------ SUPPLIED INFORMATION
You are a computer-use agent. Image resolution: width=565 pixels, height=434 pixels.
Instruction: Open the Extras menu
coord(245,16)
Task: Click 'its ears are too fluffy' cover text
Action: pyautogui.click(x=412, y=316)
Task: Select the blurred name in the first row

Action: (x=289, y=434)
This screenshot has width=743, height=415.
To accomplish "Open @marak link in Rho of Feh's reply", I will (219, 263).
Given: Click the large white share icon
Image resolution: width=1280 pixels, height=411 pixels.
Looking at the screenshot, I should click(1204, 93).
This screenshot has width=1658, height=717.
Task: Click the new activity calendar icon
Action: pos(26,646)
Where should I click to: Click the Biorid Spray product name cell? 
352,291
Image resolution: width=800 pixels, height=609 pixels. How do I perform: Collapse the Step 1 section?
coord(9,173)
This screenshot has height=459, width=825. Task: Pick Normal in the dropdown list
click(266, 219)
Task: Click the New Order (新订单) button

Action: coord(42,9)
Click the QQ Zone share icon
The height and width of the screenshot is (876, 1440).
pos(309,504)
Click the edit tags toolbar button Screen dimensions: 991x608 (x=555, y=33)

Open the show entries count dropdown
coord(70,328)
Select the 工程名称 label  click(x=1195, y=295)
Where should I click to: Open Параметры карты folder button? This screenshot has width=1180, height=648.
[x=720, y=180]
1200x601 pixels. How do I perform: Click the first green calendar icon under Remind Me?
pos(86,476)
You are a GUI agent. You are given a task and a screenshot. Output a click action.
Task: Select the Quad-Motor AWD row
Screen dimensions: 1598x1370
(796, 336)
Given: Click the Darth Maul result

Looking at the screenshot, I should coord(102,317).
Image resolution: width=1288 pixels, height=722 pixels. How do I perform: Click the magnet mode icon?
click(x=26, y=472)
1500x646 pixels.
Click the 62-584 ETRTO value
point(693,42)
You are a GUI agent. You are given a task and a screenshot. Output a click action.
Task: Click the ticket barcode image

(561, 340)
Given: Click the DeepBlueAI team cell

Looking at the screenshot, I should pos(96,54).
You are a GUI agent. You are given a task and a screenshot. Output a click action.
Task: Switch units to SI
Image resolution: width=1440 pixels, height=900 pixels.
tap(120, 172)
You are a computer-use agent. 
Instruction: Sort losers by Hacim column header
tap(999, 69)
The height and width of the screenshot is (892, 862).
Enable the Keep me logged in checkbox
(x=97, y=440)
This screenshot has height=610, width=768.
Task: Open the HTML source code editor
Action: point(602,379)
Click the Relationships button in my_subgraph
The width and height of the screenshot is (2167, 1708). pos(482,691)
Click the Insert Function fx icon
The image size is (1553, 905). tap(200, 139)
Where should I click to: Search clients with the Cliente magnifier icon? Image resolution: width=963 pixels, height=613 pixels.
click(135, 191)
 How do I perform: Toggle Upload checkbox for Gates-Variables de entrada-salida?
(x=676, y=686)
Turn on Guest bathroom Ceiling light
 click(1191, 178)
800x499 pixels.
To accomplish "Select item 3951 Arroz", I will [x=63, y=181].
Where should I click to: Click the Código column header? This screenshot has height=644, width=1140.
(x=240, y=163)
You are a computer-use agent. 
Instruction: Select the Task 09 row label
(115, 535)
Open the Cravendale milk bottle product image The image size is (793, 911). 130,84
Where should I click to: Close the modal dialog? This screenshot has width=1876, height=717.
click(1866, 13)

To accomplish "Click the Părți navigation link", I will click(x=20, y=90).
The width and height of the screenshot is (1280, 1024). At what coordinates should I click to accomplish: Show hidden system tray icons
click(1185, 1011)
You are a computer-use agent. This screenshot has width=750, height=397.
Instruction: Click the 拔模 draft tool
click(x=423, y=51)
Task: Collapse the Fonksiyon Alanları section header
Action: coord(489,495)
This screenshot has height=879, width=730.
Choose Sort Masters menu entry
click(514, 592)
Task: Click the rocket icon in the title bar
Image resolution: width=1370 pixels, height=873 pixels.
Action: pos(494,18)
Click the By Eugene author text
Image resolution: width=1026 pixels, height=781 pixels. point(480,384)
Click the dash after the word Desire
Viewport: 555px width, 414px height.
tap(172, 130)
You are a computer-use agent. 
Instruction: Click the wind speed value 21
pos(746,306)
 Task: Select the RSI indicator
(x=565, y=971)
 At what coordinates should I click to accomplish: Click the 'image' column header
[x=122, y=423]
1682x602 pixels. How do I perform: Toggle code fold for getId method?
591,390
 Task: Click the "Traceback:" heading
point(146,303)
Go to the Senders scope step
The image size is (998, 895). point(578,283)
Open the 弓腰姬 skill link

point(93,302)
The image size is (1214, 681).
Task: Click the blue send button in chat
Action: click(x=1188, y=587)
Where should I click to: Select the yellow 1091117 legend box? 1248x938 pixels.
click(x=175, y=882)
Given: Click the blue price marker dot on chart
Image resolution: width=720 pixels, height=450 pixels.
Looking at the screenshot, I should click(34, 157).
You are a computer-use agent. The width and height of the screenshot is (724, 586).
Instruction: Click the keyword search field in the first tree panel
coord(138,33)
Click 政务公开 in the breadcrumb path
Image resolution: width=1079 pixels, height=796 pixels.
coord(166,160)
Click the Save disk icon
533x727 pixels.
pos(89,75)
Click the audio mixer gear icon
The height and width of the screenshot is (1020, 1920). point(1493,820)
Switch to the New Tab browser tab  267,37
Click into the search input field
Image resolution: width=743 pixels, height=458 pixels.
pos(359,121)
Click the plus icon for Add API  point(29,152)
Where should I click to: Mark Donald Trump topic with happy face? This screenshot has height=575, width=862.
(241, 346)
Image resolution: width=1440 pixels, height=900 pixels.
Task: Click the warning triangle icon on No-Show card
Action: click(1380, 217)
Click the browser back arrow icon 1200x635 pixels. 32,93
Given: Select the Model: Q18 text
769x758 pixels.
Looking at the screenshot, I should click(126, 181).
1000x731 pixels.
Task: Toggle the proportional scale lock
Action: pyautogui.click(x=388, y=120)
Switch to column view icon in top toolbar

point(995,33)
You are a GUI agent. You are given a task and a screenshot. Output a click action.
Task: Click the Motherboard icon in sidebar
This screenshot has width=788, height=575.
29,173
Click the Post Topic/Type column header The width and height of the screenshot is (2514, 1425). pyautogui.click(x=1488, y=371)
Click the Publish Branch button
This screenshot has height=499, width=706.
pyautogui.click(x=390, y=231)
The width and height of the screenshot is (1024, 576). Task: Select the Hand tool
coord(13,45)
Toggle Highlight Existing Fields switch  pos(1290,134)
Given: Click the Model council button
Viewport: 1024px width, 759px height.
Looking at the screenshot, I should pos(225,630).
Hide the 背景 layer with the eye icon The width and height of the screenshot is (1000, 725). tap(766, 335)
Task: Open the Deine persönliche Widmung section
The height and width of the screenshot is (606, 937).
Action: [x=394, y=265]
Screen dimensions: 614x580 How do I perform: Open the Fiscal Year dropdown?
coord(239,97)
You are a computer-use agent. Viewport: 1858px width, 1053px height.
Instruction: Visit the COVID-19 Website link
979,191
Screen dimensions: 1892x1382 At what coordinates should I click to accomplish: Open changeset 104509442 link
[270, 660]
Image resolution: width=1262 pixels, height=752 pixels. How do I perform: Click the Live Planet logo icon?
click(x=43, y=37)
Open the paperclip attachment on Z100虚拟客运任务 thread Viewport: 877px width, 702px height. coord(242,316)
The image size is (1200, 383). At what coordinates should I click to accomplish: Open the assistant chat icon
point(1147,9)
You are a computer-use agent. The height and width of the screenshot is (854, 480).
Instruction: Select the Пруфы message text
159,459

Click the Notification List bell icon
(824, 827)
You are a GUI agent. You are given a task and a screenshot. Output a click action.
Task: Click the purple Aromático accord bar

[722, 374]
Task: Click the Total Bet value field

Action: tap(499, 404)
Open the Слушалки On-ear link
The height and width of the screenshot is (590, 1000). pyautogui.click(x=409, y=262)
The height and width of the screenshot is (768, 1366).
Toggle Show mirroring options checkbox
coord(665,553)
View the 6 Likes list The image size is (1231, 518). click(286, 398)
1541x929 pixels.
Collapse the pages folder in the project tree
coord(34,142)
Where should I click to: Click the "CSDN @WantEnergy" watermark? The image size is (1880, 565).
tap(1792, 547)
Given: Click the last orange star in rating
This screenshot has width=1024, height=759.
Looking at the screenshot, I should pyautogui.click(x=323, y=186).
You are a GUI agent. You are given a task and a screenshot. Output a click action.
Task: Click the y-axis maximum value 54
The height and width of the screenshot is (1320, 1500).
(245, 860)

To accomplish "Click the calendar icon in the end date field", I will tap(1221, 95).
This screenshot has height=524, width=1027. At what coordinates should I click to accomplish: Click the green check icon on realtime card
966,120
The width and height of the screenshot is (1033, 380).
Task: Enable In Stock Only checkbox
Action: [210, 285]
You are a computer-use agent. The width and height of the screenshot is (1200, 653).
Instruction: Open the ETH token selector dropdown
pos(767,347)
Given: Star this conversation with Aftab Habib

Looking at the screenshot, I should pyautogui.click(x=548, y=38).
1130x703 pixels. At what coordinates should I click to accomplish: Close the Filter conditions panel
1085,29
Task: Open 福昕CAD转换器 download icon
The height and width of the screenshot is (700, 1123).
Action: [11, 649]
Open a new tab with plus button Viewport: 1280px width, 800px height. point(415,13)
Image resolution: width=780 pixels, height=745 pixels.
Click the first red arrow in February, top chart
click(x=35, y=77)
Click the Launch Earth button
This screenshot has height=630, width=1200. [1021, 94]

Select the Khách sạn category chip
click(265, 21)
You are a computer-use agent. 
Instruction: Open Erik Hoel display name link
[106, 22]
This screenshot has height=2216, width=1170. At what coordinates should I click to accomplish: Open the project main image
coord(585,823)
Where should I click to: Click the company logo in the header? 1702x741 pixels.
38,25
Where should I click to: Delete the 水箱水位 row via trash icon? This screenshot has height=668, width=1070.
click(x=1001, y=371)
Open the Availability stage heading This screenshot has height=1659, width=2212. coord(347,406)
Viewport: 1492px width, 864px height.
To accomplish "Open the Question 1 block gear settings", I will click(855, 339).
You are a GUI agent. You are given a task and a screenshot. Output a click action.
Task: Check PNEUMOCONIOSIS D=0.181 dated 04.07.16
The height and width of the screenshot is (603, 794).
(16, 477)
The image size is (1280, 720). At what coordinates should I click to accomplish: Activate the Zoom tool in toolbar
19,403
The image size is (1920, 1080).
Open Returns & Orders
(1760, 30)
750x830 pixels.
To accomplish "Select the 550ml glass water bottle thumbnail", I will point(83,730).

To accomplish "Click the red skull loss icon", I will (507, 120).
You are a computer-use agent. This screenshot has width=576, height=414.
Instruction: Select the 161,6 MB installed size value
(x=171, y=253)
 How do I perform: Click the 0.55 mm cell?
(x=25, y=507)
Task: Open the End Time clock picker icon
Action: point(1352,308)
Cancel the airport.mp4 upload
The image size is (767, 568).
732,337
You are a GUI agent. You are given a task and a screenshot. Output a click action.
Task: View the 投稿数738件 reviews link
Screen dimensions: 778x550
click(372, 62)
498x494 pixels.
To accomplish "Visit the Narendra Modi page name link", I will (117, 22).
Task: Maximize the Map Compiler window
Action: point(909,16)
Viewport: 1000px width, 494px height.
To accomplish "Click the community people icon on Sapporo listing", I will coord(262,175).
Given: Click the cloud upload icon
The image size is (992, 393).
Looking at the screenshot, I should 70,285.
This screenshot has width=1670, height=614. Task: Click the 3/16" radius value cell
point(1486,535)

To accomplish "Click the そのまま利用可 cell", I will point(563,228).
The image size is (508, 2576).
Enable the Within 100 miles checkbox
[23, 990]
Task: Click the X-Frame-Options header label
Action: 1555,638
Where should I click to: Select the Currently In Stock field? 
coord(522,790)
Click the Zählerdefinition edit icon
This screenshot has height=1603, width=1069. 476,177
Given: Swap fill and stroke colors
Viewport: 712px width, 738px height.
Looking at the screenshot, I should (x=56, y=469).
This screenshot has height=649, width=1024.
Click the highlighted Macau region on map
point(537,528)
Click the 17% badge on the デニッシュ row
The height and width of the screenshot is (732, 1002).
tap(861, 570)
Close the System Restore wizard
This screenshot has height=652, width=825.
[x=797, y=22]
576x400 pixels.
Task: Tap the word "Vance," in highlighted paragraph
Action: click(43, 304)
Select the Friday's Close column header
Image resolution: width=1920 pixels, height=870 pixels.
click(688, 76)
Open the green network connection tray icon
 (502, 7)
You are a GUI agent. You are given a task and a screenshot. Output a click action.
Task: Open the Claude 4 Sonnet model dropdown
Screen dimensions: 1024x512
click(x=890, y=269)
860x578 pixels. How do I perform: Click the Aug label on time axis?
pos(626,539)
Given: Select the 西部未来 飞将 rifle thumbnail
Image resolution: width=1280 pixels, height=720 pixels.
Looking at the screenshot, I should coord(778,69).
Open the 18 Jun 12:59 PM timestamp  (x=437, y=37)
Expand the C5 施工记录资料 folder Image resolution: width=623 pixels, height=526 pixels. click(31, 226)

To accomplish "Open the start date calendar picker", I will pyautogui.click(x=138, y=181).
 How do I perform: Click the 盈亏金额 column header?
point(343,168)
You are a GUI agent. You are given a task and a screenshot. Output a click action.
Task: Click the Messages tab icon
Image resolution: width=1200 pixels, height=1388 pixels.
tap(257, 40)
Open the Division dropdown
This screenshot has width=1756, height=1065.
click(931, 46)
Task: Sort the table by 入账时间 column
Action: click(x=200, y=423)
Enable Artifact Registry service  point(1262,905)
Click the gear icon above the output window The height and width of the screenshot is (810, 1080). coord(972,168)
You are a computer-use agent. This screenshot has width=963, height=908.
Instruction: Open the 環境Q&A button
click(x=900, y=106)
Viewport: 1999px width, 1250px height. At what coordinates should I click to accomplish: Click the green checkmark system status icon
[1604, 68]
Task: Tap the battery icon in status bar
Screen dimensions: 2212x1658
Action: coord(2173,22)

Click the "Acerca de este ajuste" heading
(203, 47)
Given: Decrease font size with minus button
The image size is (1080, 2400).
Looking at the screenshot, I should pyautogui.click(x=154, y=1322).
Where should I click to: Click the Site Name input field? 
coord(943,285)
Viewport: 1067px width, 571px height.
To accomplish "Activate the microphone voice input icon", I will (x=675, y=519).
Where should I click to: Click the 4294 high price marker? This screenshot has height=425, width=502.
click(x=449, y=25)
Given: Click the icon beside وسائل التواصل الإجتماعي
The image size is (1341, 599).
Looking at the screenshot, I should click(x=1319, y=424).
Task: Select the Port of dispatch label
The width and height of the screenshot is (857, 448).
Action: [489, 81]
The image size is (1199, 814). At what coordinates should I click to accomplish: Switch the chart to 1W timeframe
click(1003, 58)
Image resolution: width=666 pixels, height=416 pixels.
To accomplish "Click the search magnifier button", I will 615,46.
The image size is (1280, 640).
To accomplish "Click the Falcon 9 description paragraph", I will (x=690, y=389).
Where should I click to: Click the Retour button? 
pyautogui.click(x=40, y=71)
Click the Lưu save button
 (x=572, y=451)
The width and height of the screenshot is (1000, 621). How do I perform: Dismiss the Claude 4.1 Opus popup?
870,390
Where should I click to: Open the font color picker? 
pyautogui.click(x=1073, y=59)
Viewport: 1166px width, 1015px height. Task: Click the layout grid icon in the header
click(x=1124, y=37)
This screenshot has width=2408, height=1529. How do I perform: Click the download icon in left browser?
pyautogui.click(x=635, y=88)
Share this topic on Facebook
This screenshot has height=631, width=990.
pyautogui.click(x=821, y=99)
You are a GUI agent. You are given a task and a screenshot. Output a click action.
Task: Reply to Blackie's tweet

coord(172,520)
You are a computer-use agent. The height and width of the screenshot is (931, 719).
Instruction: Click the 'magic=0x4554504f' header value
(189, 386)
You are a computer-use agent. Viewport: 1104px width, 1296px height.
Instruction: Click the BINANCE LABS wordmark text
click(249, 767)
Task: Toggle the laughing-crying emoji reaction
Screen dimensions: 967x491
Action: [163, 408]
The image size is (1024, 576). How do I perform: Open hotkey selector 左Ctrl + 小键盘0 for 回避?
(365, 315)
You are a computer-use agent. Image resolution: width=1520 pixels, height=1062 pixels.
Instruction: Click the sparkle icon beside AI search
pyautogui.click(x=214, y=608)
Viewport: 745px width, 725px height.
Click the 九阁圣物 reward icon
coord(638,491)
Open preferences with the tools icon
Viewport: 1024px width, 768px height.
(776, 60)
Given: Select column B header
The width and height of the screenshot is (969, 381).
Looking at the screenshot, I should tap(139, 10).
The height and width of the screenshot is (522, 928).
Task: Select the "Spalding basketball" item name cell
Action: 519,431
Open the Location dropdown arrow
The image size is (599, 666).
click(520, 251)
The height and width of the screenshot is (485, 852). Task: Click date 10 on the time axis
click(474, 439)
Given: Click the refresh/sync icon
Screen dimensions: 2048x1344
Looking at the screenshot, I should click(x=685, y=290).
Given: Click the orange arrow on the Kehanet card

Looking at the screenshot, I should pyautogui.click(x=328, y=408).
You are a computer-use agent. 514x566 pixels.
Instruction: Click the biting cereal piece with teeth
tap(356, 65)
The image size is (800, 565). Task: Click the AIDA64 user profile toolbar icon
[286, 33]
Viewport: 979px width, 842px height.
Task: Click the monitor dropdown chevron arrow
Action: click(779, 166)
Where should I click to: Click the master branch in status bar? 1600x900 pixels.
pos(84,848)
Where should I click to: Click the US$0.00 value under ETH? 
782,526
------------
**PROBLEM STATEMENT**
When the line with "Task: Open the Claude 4 Sonnet model dropdown" is reached in the data above, begin copying, and stop after the line with "Given: Select the 西部未来 飞将 rifle thumbnail"; copy each line exactly, both ends included.

**WORKED SOLUTION**
Task: Open the Claude 4 Sonnet model dropdown
Screen dimensions: 1024x512
click(x=890, y=269)
860x578 pixels. How do I perform: Click the Aug label on time axis?
pos(626,539)
Given: Select the 西部未来 飞将 rifle thumbnail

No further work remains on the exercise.